Altered PER2 expression caused by BMAL1 variants. qPCR results PER2 expression at six timepoints through the day in wild-type and variant BMAL1 U2OS cells. Daily oscillation of PER2 mRNA in control cell is in gray and replotted in each trace to allow for comparison to variant lines. Circadian parameters were calculated through BioDare2 and significant results are listed in respective graphs. n = 3 samples/timepoint/condition. One-way ANOVA with Benjamini, Krieger, and Yekutieli’s two-stage step-up method to control the false discovery rate for multiple comparisons made to the control genotype.
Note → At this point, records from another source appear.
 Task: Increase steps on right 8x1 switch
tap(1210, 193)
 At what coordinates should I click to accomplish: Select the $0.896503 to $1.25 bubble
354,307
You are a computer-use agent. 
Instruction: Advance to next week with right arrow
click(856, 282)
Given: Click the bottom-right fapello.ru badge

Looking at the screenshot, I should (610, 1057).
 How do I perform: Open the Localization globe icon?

To compare mRNA levels independent of circadian metrics, a mixed-effects model with Geisser–Greenhouse correction and Dunnett’s multiple comparisons test were used. *P < 0.05 **P < 0.01 ***P < 0.001. Data are presented as mean values ± SEM.

Fig. 4.

BMAL1 expression and interaction with CLOCK. (A) Representative immunoblots depicting expression of BMAL1 and CLOCK, as well as β-actin loading control, in wild-type, and variant BMAL1 cell lines (Left). Immunoprecipitation of CLOCK and probing for BMAL1 demonstrates preserved protein–protein interactions (Right). (B) Quantification of BMAL1 band intensity in input as normalized to β-actin loading control reveals decreased BMAL1 expression caused by BMAL1 c.141-2A>G, p.(Tyr340CysfsTer35), and p.(Gly535GlufsTer) variants. n = 3 replicates/condition. One-way ANOVA with Holm–Sidak’s multiple comparisons test. ***P < 0.001. Data are presented as mean values ± SEM.

Fig. 5.

Flies harboring orthologous cyc variants exhibit circadian alterations. (A) cycle is the fly ortholog of BMAL1 with a DRSC Integrative Ortholog Prediction Tool (DIOPT) score of 13, indicating high homology. The BMAL1 p.I201T variant in the PAS1 domain corresponds with the cycle p.I161T variant in the PAS1 domain. The BMAL1 p.Y340CfsTer35 variant in the PAS2 domain corresponds with the cycle p.F311fs variant in the PAS2 domain. (B) Representative actograms demonstrating that loss-of-function cyc⁰¹/cyc⁰¹ flies lack rhythmic behavior in total darkness, but when wild-type cyc (UAS-cyc^WT) or cyc p.I161T (UAS-cyc^I161T) is expressed, behavioral rhythmicity is improved in light–dark cycles. Yellow shading indicates presence of light and resumption of ZT9-9 light:dark cycle. (C) Quantification of behavioral rhythmicity. Left: percentage of flies demonstrating rhythmic behavior as measured by an FFT value above 0.01. Middle and Right: FFT values for flies with rhythmic behavior in total darkness (DD) and light–dark cycles (LD). Note that rhythmic flies were rarely seen in the cyc⁰¹/cyc⁰¹;tim-Gal4 and cyc⁰¹/cyc⁰¹;tim-Gal4> UAS-cyc^F311fs conditions in DD, so FFT values are not provided for the Middle panel. n = 82-96 flies/condition. The Mann–Whitney test was used when comparing two groups given lack of normal distribution. The Kruskal–Wallis test was used when comparing three or more groups with Dunn’s multiple comparisons test given lack of normal distribution. *P < 0.05. Data are presented as mean values ± SEM.

Fig. 6.

Short- and long-term memory is impaired in flies expressing variant cycle. (A) Quantification of short-term memory in cyc⁰¹/cyc⁰¹ flies expressing wild-type cyc (UAS-cyc^WT), cyc p.I161T (UAS-cyc^I161T), or cyc p.F311fs (UAS-cyc^F311fs) using the tim-Gal4 driver. cyc p.I161T and cyc p.F311fs disrupts short-term memory. (B) Quantification of long-term memory in cyc⁰¹/cyc⁰¹ flies expressing wild-type cyc, cyc p.I161T, or cyc p.F311fs using the tim-Gal4 driver. cyc p.I161T and cyc p.F311fs impairs long-term memory. n = 7 to 8 replicates/condition. One-way ANOVA with Tukey’s multiple comparisons test. Data are presented as box and whiskers and showing all points.